Re: [PATCH] hugetlbfs read() support

All of lore.kernel.org
 help / color / mirror / Atom feed

From: Andrew Morton <akpm@linux-foundation.org>
To: Badari Pulavarty <pbadari@us.ibm.com>
Cc: Bill Irwin <bill.irwin@oracle.com>,
	nacc@us.ibm.com, lkml <linux-kernel@vger.kernel.org>,
	linux-mm <linux-mm@kvack.org>
Subject: Re: [PATCH] hugetlbfs read() support
Date: Wed, 18 Jul 2007 22:19:50 -0700	[thread overview]
Message-ID: <20070718221950.35bbdb76.akpm@linux-foundation.org> (raw)
In-Reply-To: <1184376214.15968.9.camel@dyn9047017100.beaverton.ibm.com>

On Fri, 13 Jul 2007 18:23:33 -0700 Badari Pulavarty <pbadari@us.ibm.com> wrote:

> Hi Andrew,
> 
> Here is the patch to support read() for hugetlbfs, needed to get
> oprofile working on executables backed by largepages. 
> 
> If you plan to consider Christoph Lameter's pagecache cleanup patches,
> I will re-write this. Otherwise, please consider this for -mm.
> 
> Thanks,
> Badari
> 
> Support for reading from hugetlbfs files. libhugetlbfs lets application
> text/data to be placed in large pages. When we do that, oprofile doesn't
> work - since libbfd tries to read from it.
> 
> This code is very similar to what do_generic_mapping_read() does, but
> I can't use it since it has PAGE_CACHE_SIZE assumptions.
> 
> Signed-off-by: Badari Pulavarty <pbadari@us.ibm.com>
> Acked-by: William Irwin <bill.irwin@oracle.com>
> Tested-by: Nishanth Aravamudan <nacc@us.ibm.com>
> 
>  fs/hugetlbfs/inode.c |  113 +++++++++++++++++++++++++++++++++++++++++++++++++++
>  1 file changed, 113 insertions(+)

◆ SOURCE EXCERPT ◆
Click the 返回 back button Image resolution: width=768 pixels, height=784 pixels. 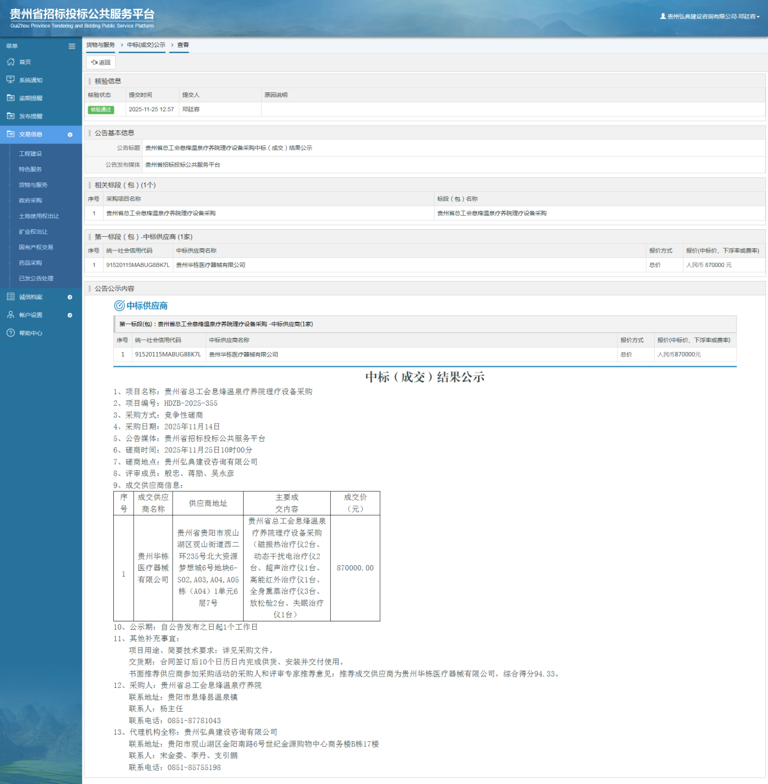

◆ GIVEN PROBLEM 1 ◆
In the hugetlbfs read() email, why can't the patch use do_generic_mapping_read()?
◆ GIVEN PROBLEM 2 ◆
Carry on with the hugetlbfs read() email from its last line.
None of the material is needed here.

◆ TASK ANSWER 1 ◆
It has PAGE_CACHE_SIZE assumptions.

◆ TASK ANSWER 2 ◆
> 
> Index: linux-2.6.22/fs/hugetlbfs/inode.c
> ===================================================================
> --- linux-2.6.22.orig/fs/hugetlbfs/inode.c	2007-07-08 16:32:17.000000000 -0700
> +++ linux-2.6.22/fs/hugetlbfs/inode.c	2007-07-13 19:24:36.000000000 -0700
> @@ -156,6 +156,118 @@ full_search:
>  }
>  #endif
>  
> +static int
> +hugetlbfs_read_actor(struct page *page, unsigned long offset,
> +			char __user *buf, unsigned long count,
> +			unsigned long size)
> +{
> +	char *kaddr;
> +	unsigned long left, copied = 0;
> +	int i, chunksize;
> +
> +	if (size > count)
> +		size = count;
> +
> +	/* Find which 4k chunk and offset with in that chunk */
> +	i = offset >> PAGE_CACHE_SHIFT;
> +	offset = offset & ~PAGE_CACHE_MASK;
> +
> +	while (size) {
> +		chunksize = PAGE_CACHE_SIZE;
> +		if (offset)
> +			chunksize -= offset;
> +		if (chunksize > size)
> +			chunksize = size;
> +		kaddr = kmap(&page[i]);
> +		left = __copy_to_user(buf, kaddr + offset, chunksize);
> +		kunmap(&page[i]);
> +		if (left) {
> +			copied += (chunksize - left);
> +			break;
> +		}
> +		offset = 0;
> +		size -= chunksize;
> +		buf += chunksize;
> +		copied += chunksize;
> +		i++;
> +	}
> +	return copied ? copied : -EFAULT;
> +}

This returns -EFAULT when asked to read zero bytes.  The caller prevents
that, but it's a little bit ugly.  Livable with.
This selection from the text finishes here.